GPS is not only a military system. It’s the backbone of global timing infrastructure that financial networks, telecommunications systems, and power grids depend on. The Federal Aviation Administration estimates that GPS interference events cost commercial aviation tens of millions of dollars annually in rerouting, fuel consumption, and delays. A sustained GPS jamming campaign in a major commercial shipping lane could disrupt global trade at a scale far exceeding its military effect.

The KA-SAT attack demonstrated this interdependency in practice. Enercon’s 5,800 disabled wind turbines were not military targets. The emergency responders whose communications were disrupted in parts of Europe were not combatants. These were collateral effects of an attack that began as a military operation against Ukrainian command-and-control infrastructure. As militaries become more dependent on commercial space services, and as civilian infrastructure becomes more dependent on the same satellite systems that militaries use, the boundary between military and civilian targets in space-enabled conflict becomes increasingly difficult to maintain and, from the perspective of international humanitarian law, increasingly difficult to define and enforce.

The economic dimension of space-based coercion is underappreciated in strategic discussions that focus on satellite kill vehicles and jamming transmitters. An adversary that wanted to maximize disruption to a technologically dependent society without triggering a military response might find that sustained, deniable interference with GPS timing signals, or a carefully targeted attack on a single commercial ground station handling traffic for multiple satellite constellations, accomplishes more strategic damage at lower escalatory risk than any kinetic action could.

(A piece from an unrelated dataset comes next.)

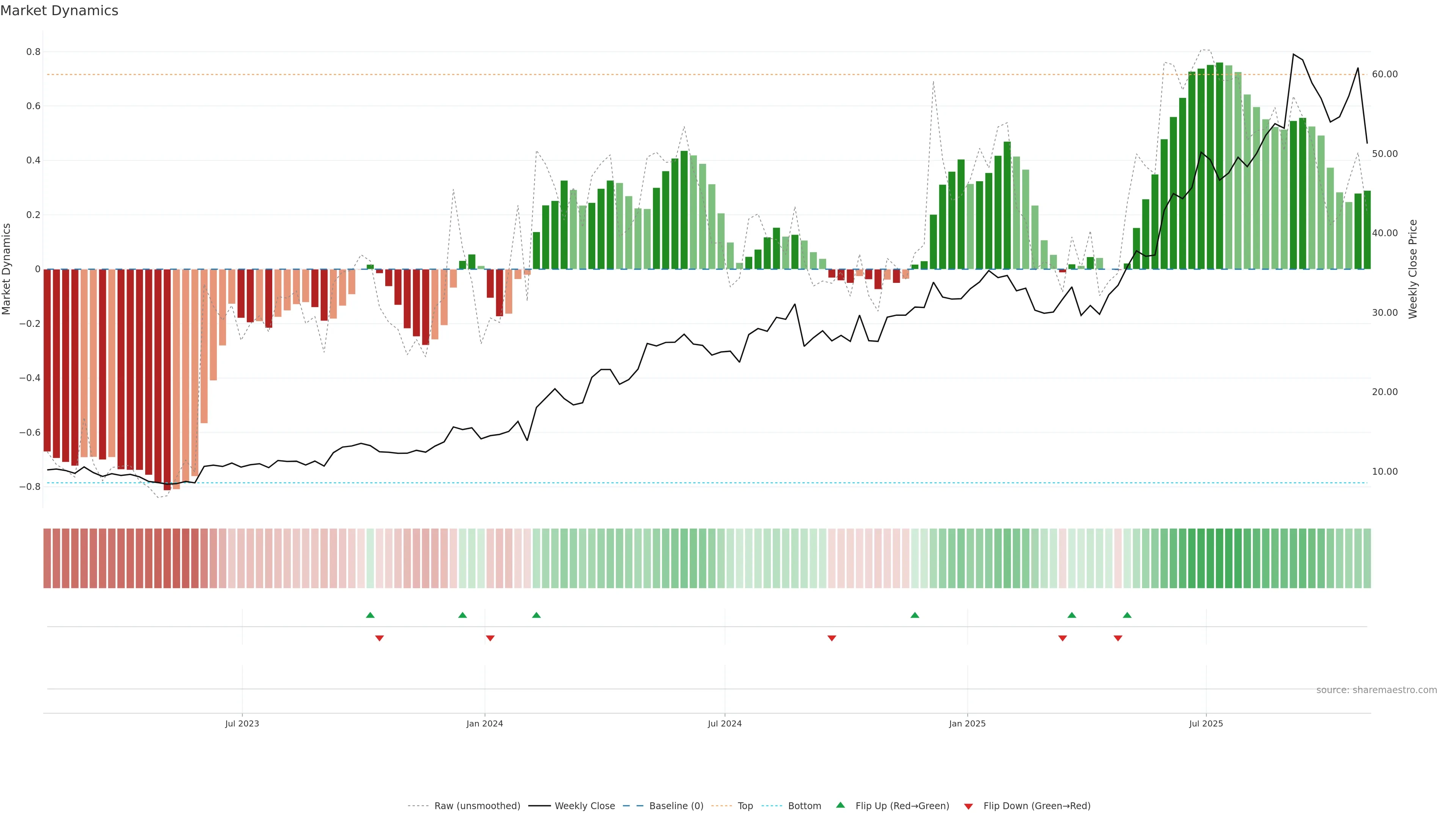This screenshot has height=819, width=1456.
Task: Toggle the Top legend entry
Action: coord(745,806)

Small Satellites and the Proliferation of Capability

A CubeSat, a standardized small satellite format with a basic unit measuring 10 x 10 x 10 centimeters, can be launched as a rideshare payload for a few hundred thousand dollars. Universities, small companies, military research agencies, and even high schools have launched CubeSats. The dual-use potential is substantial. A CubeSat with a software-defined radio payload can conduct signals intelligence from orbit, collecting communications, detecting radar emissions, and monitoring electronic warfare activity across a wide area. A maneuverable CubeSat can conduct proximity operations near other satellites. The technology exists. The question of who is using it for what purpose isn’t always visible to outside observers.

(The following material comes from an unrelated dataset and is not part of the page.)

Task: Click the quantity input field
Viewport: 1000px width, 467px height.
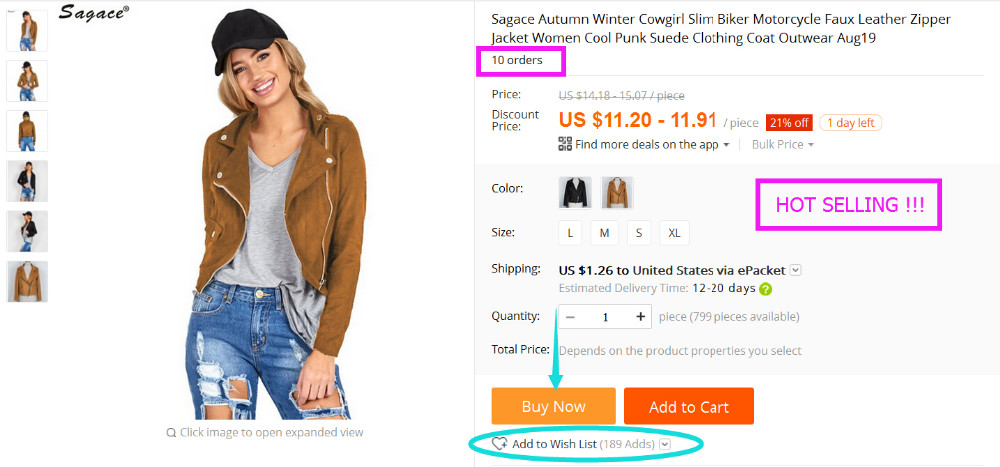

Rocket Lab, a New Zealand-American launch company, built its business specifically around small satellite launch, with its Electron rocket completing more than 50 missions as of early 2026. SpaceX ‘s Transporter rideshare program has carried payloads for more than 100 customers on single launches, including government, commercial, and research payloads from dozens of countries. The accessibility of orbital delivery has lowered the threshold for space capability in ways that continue to outpace the regulatory and strategic frameworks designed for a world where reaching orbit was the exclusive domain of major space-faring states with large, visible space programs.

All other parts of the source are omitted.